Push has all the makings of a great, fun, movie but fails to coalesce into anything more than a triumph of mediocrity.  Like two grandmaster chess players staring down each other for the game of the century; only to have them throw chess pieces at each other once it begins.

Push starts off with a solid cast of actors; Chris Evans (see him in Sunshine if you don't believe me), Dakota Fanning, Cliff Curtis and Dijmon Hounsou to name a few. Its mythos, one of government agencies cultivating people with psychic gifts (so called Pushers, Movers, Bleeders, etc) to use against one another in a "cold war", has enough juice to make for an interesting new franchise. And the claustrophobic metropolis of modern day Hong Kong, gives the movie a colorful and rich backdrop.
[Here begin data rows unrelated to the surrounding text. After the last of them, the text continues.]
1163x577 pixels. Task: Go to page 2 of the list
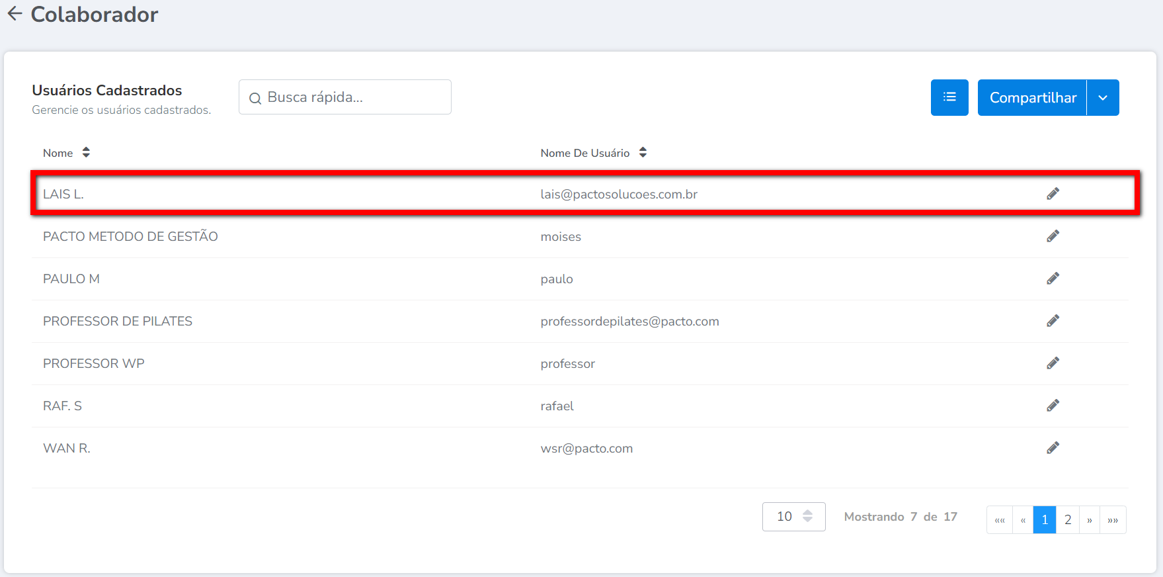pos(1067,520)
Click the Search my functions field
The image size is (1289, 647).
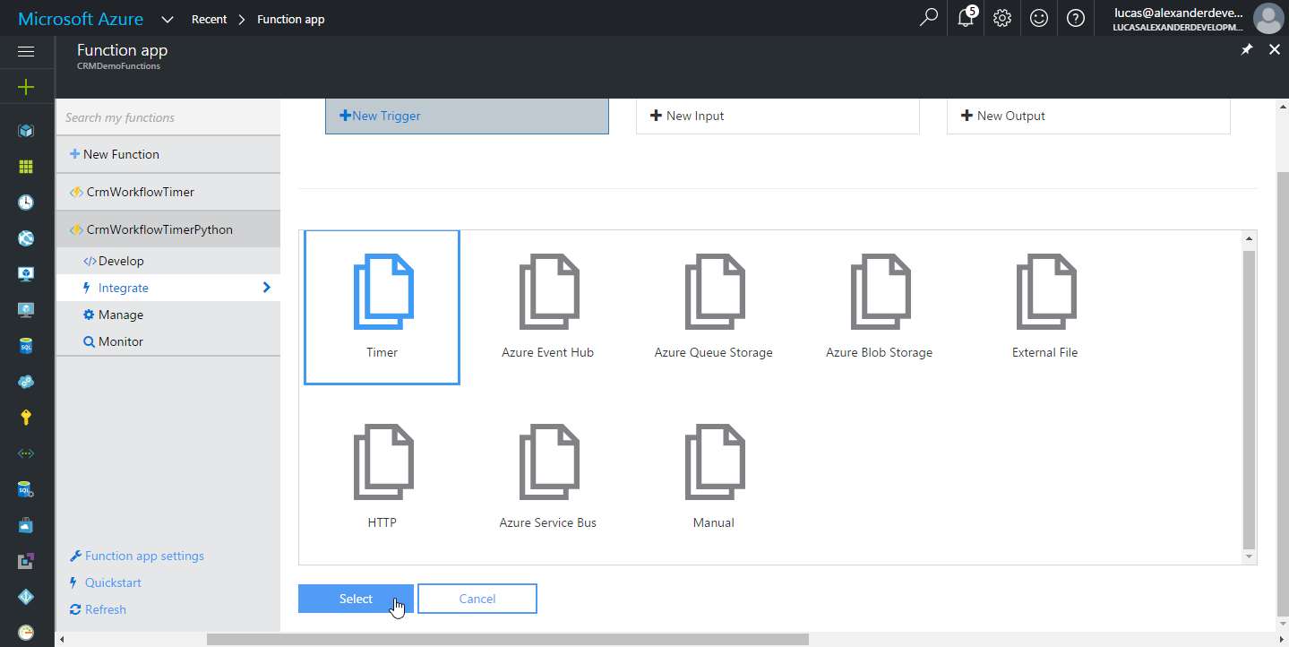168,117
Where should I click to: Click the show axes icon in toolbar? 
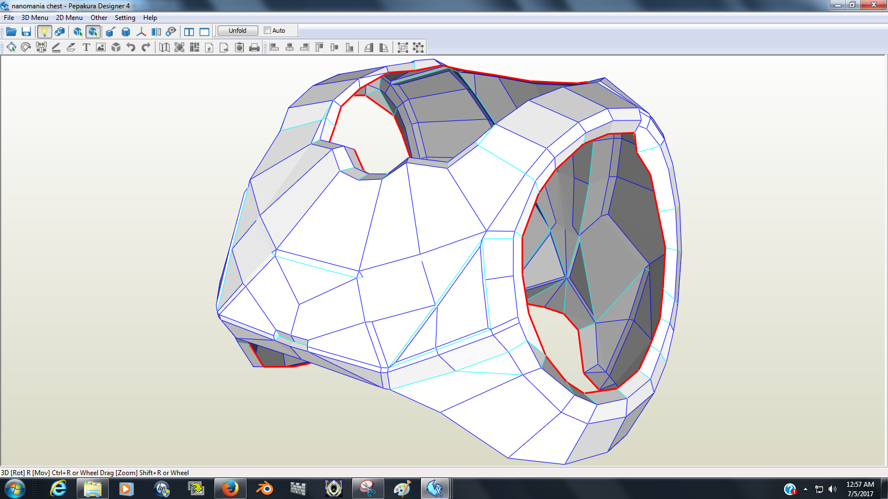tap(141, 32)
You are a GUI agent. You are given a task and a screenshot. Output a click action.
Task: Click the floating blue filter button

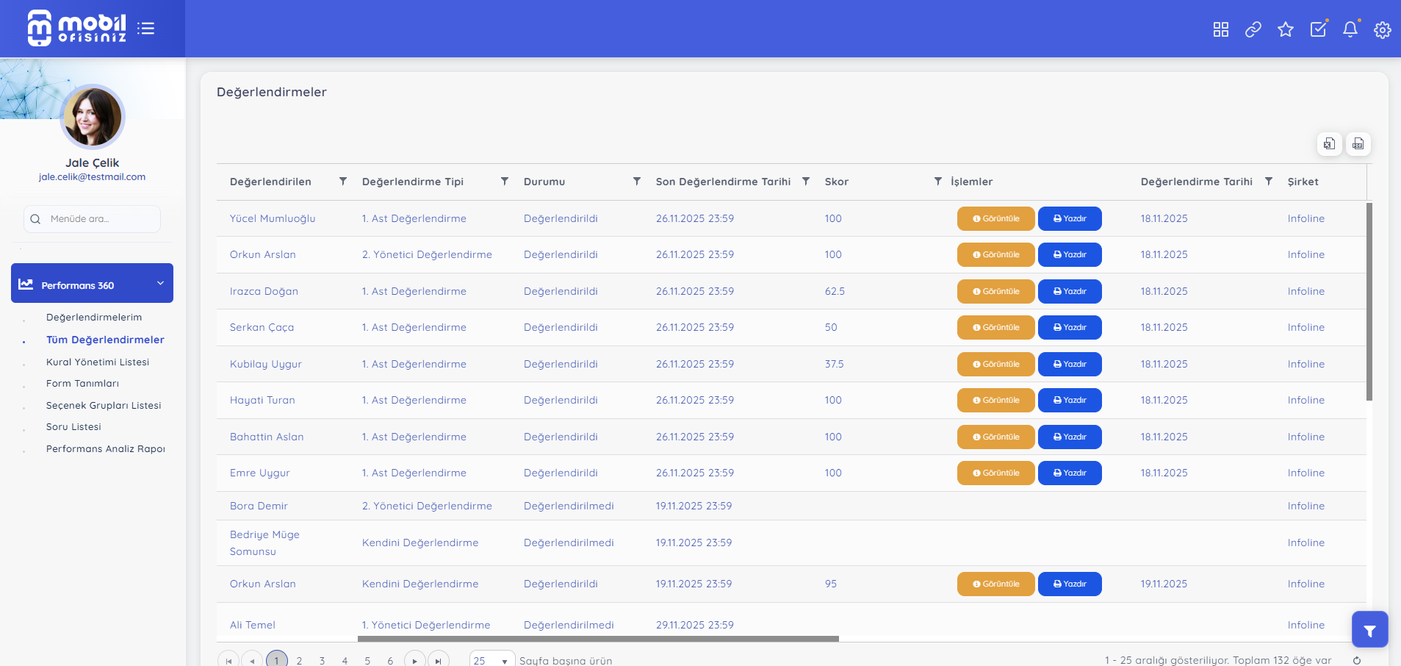(x=1369, y=630)
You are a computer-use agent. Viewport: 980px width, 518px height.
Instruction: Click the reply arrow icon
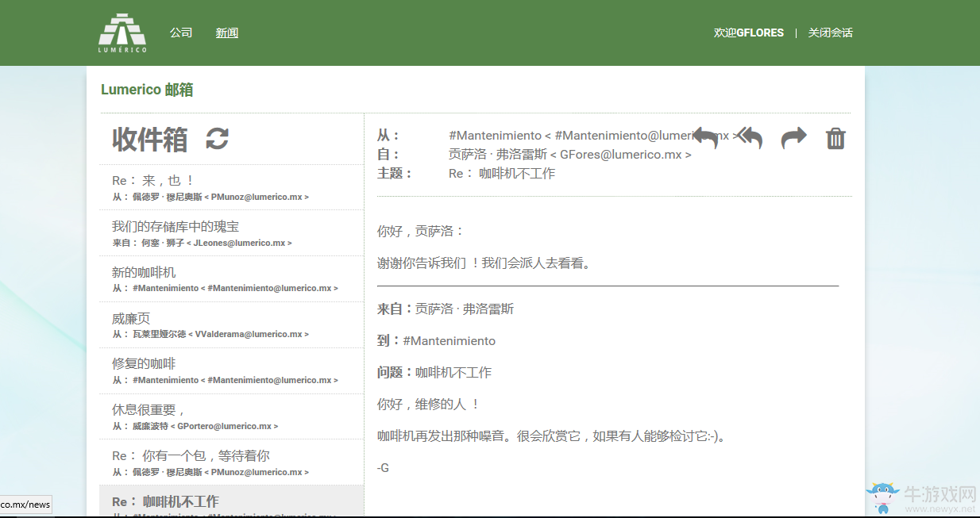705,138
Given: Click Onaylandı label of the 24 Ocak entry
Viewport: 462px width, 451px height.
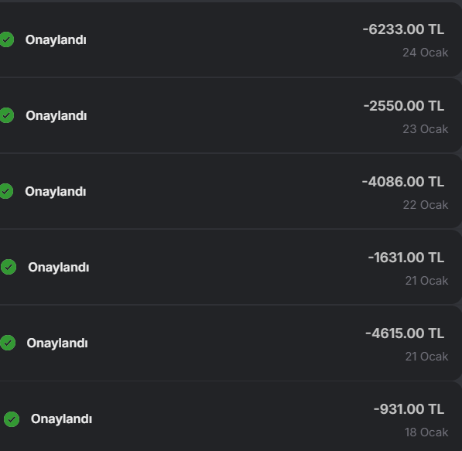Looking at the screenshot, I should click(56, 40).
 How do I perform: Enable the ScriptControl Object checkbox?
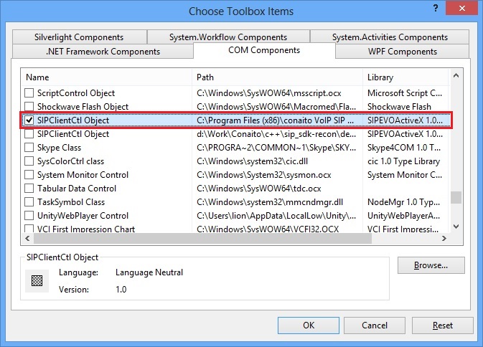[29, 93]
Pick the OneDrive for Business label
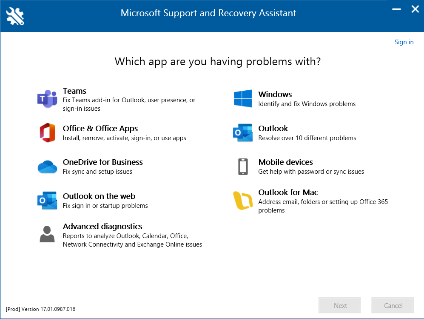The height and width of the screenshot is (319, 424). point(102,162)
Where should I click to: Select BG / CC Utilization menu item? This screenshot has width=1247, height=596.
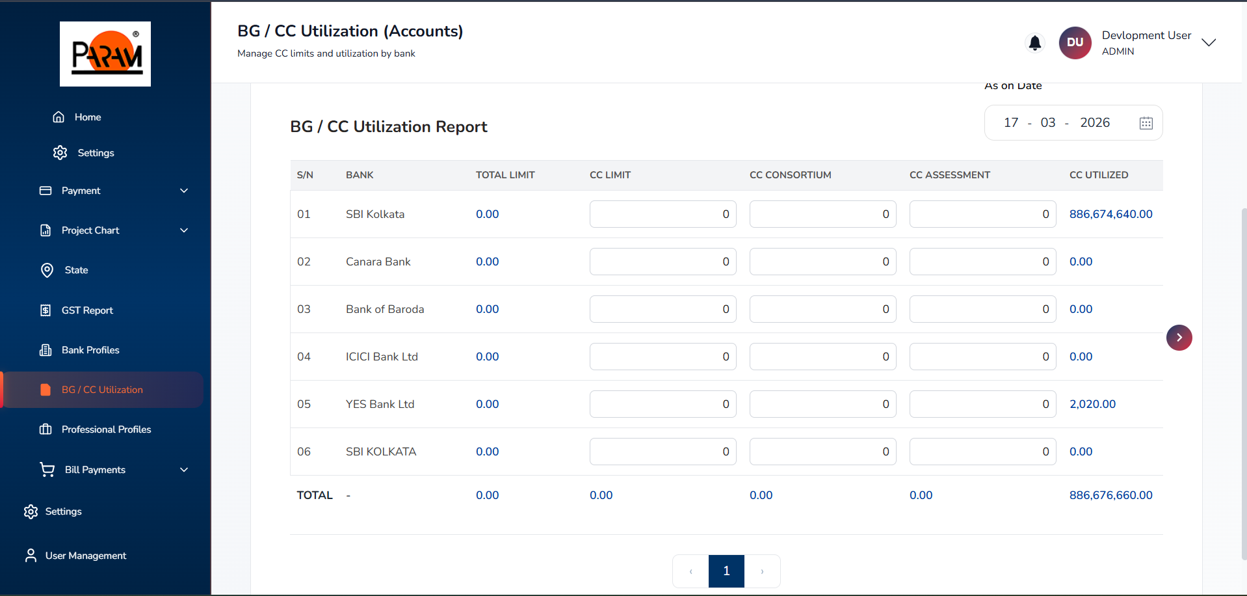(x=102, y=390)
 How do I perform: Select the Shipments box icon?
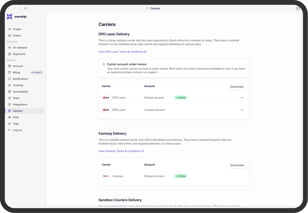[10, 54]
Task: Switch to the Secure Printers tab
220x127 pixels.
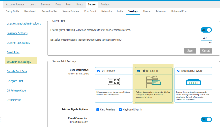Action: pyautogui.click(x=71, y=11)
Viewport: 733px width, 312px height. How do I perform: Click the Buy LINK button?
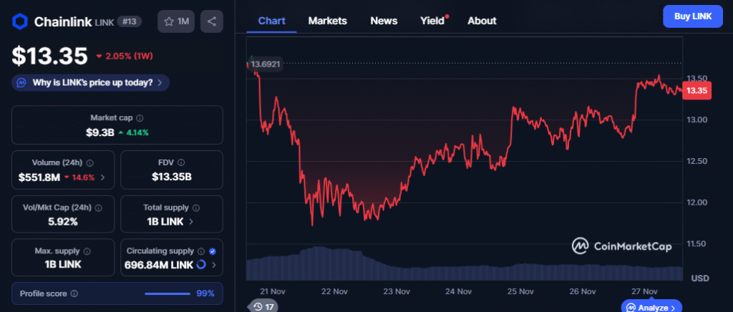coord(693,16)
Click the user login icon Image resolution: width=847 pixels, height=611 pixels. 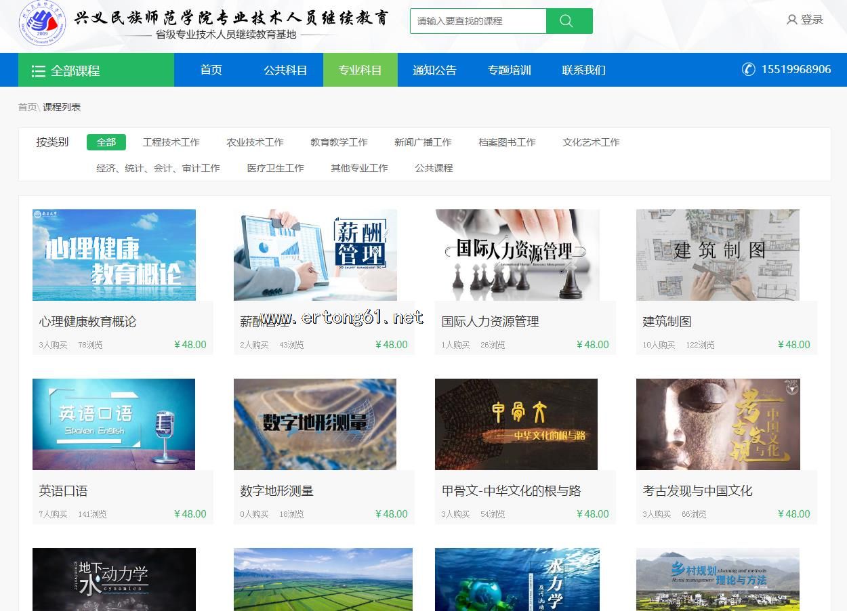(791, 20)
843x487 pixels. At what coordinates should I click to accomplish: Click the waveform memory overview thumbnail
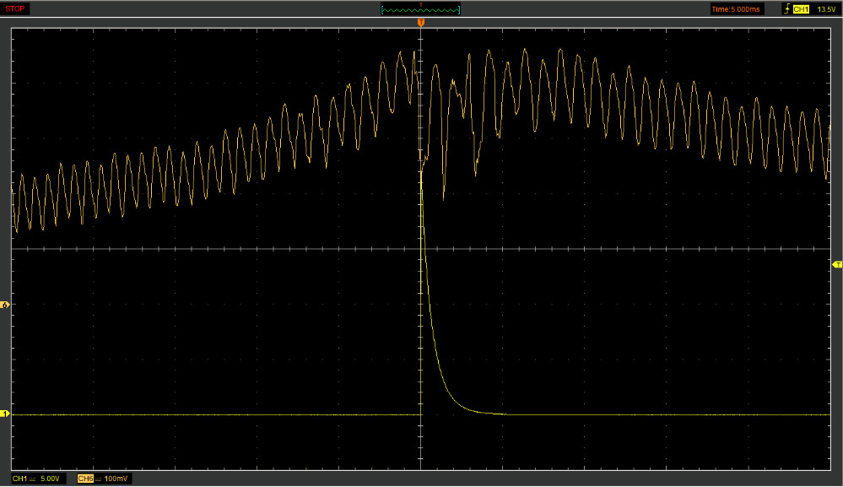(420, 10)
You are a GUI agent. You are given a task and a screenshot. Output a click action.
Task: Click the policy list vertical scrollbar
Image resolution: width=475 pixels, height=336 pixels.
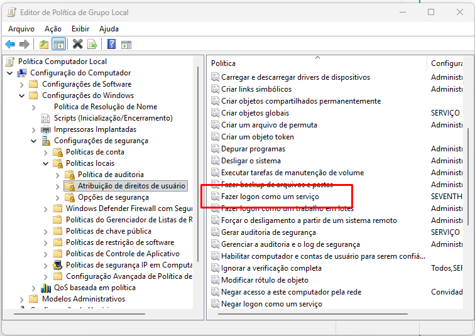(x=468, y=176)
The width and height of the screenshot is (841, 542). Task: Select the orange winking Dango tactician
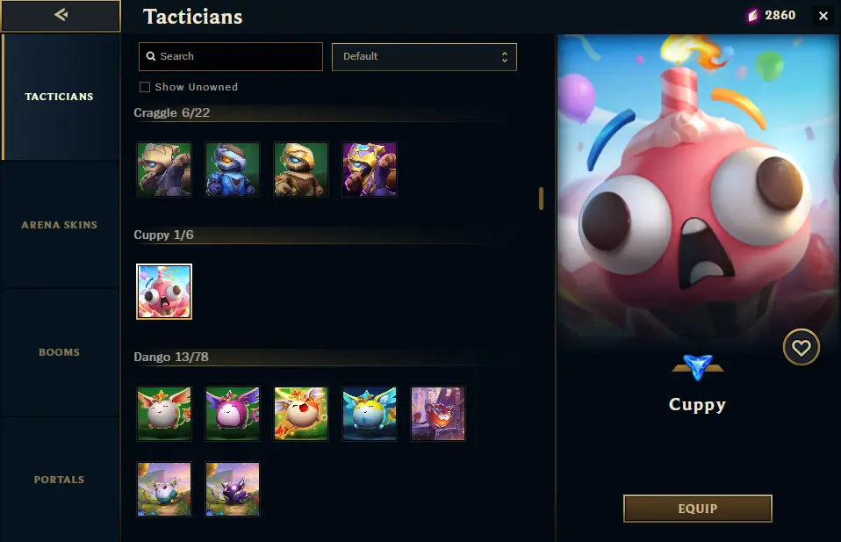301,414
The problem is that the writer, David Bourla, seems to be completely out of his league in making anything truly great out of those components. 

The choice of leader/shot caller in the movie was off. Dakota Fanning's character would have made more sense as a leader of the group of renegades (if not the movie) than Chris Evans'.  Many of the characters abilities seem to arbitrarily grow and/or shrink in effectiveness; Evans' character specifically goes from nearly unable to "move" a pair of dice to deflecting bullets in the course of a day without explanation.  Characters inexplicable relationships with one another prior to the movie are never clarified. And, presumably to set things up for a sequel, much of the events that culminate in the final scene are left open.   

Overall the movie is good at a base line level.  Visually it's a joy but not one for the history books.